Впервые оракул позволил себе столь бесцеремонно говорить о любимой жене фараона чего не мог позволить себе ни один человек в Египте.
— Вы знаете, мой повелитель, что дело оракула при любых стеченьях обстоятельств открывать вам только правду и не затемнять ваш рассудок ложью. Разве не так?
— Да, это так.
— Я проник в её душу. Как я уже сказал: там смрадно и темно, но истинной страсти я не обнаружил. Могу вас заверить, что я пока в состоянии заметить облако, каковое подобно грозовой тучи.
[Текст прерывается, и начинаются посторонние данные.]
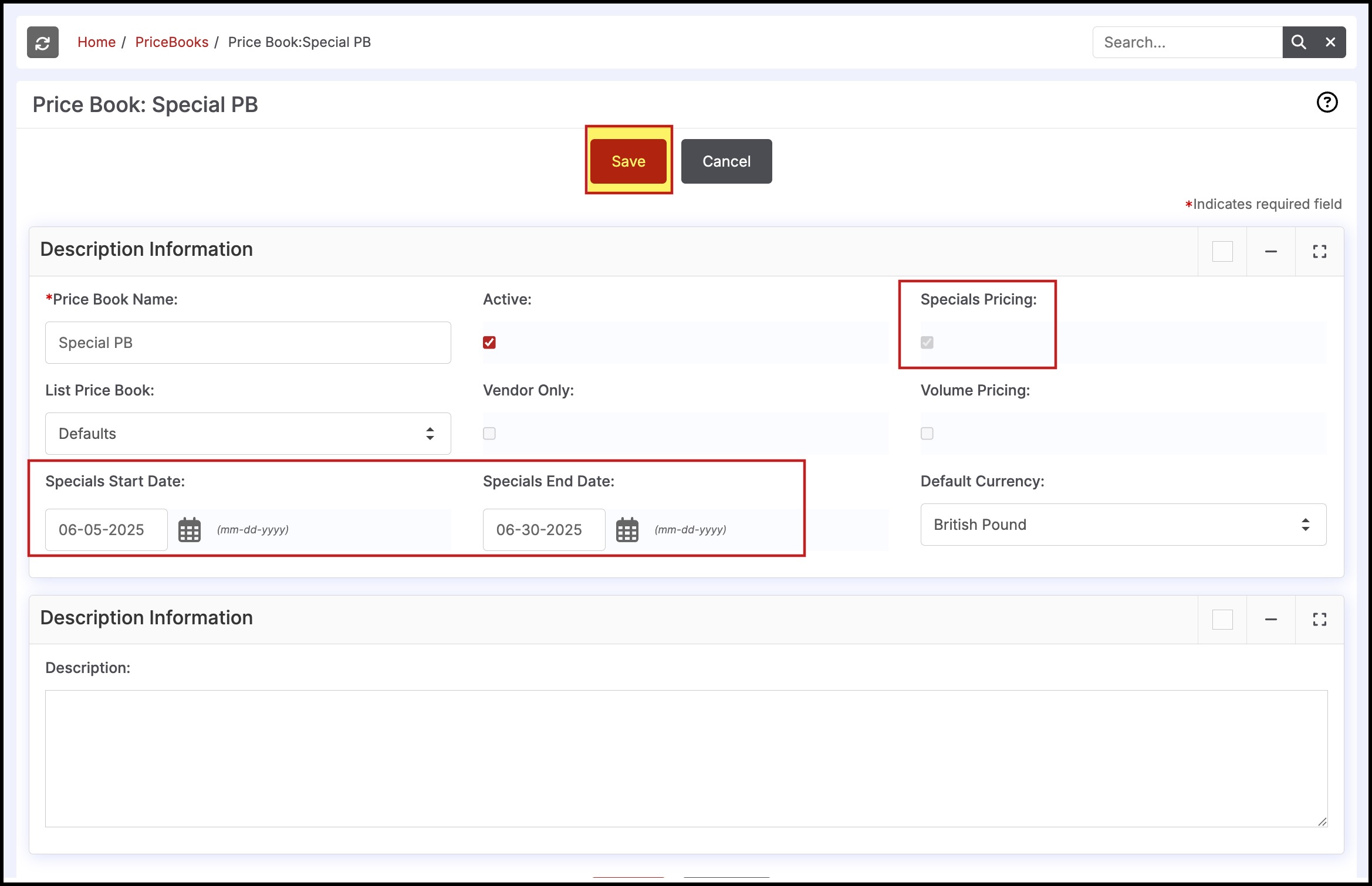
Task: Navigate to PriceBooks breadcrumb
Action: (171, 42)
Но в нём нет и искры. Так откуда же крики?
Эхнатон не пропускал ни единого слова оракула, подавшись вперёд и плотно сжав губы.
— Всё не истинные порывы, ваша милость, спутники лжи, а она гнездится в рассудке. Дабы изобразить боль, радость, наслаждение, что делают лжецы? Они расширяют глаза, открывают рот, изрыгают стоны и вопли, кусают зубами тело. Но чувства за этим никакого нет. Так легко обмануть того, кто умеет слышать и чувствовать по-настоящему. Он зачастую легковерен. И думает, что всё это происходит потому, что прикосновения, поцелуи, ласки, его мужская мощь столь сильно обжигают принцессу. Ему нравится, ему приятно так думать, это составляет часть его наслаждений. Может быть, большую часть. Но это не так. Киа ничего не чувствует. Уверен, что ей даже неприятны ваши крепкие прикосновения. Но кто-то из гаремных жён или евнухов рассказал ей, как можно добиться расположения вашего величества. Ведь она что-то просила для кого-то из них?..
Эхнатон задумался. Киа действительно просила отдельную спальню для второго евнуха и комнату для финикийской царевны, а также улучшения их стола: вместо одного кувшина вина в месяц — три, один в каждую декаду; и фараон это разрешил.
— Ведь это было?
Эхнатон кивнул.
— Я думаю, принцесса испрашивала ничтожные вещи, они не могли вызвать подозрения, но для обитателей гарема эти пустяки значили очень многое. Совет же этот мог исполнить не каждый. Но натура Киа очень богатая. Боги, лишив её деторождения, подлинной страсти, наделили её цепким умом, огромным честолюбием, хваткой, выносливостью и обезьяньей природой копировать любые жесты и чувства. Из таких вырастают настоящие царицы, которые с успехом заменяют мужей и правят, случается, не хуже их. В Египте даже была одна такая... — Азылык усмехнулся, помолчал.
— Хатшепсут, — вымолвил Эхнатон.
Оракул кивнул.
— Но я... — властитель неожиданно запнулся, щёки его покрылись румянцем.
— Принцесса весьма изобретательна, тут спора нет. И ремеслом обмана Киа владеет от природы. Никто бы не устоял перед её чарами, а потому не расстраивайтесь, ваше величество, что вы сразу же не распознали столь искусный обман! — Азылык улыбнулся, желая подбодрить правителя. — Вряд ли кто другой оказался бы прозорливее на вашем месте!
— Ты сказал и облегчил мне душу, — помолчав, сказал Эхнатон. — А что у нас с Суппилулиумой?
— Шесть месяцев он ждал подкрепления, наконец оно пришло: десять тысяч молодых новобранцев-пешцев и три тысячи конников. Вождь хеттов провёл смотр новичков и остался ими доволен. Вместе с подкреплением прибыл их первый оракул Озри, — бодрым тоном доложил прорицатель.